La veuve Béatrice Kimbangi, sexagénaire, est une femme de caractère, assagie par des épreuves de trois décennies de veuvage. A ce jour, dit-elle, elle garde la tête hors de l’eau et partage son expérience à de jeunes couples.
L’Avenir-Femme : Bonjour Madame, si vous pouvez vous présenter
Je suis Béatrice Kimbangi, veuve et mère de quatre enfants, tous des garçons.
Depuis combien de temps êtes-vous devenue veuve ?
Depuis février 1981, j’étais très jeune, j’avais encore 27 ans d’âge à cet époque-là.
Comment avez-vous vécu cette dure épreuve ?

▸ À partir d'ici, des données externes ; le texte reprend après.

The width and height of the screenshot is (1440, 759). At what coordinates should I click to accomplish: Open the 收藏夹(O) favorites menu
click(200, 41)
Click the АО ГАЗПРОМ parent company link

Oh, c’était pénible, une expérience que je ne souhaiterai plus revivre, rien qu’en me souvenant de ce que ma belle-famille m’avait fait endurer. C’était une torture et surtout qu’en ce temps-là, je n’étais pas encore très affermie dans la foi comme aujourd’hui. Je connaissais à peine le Seigneur Jésus- Christ ; je n’étais qu’une chrétienne de dimanche. J’aurais été mûre dans le Seigneur, je n’aurais pas accepté ce calvaire.
Etiez-vous soumis à un traitement dur pendant les obsèques ?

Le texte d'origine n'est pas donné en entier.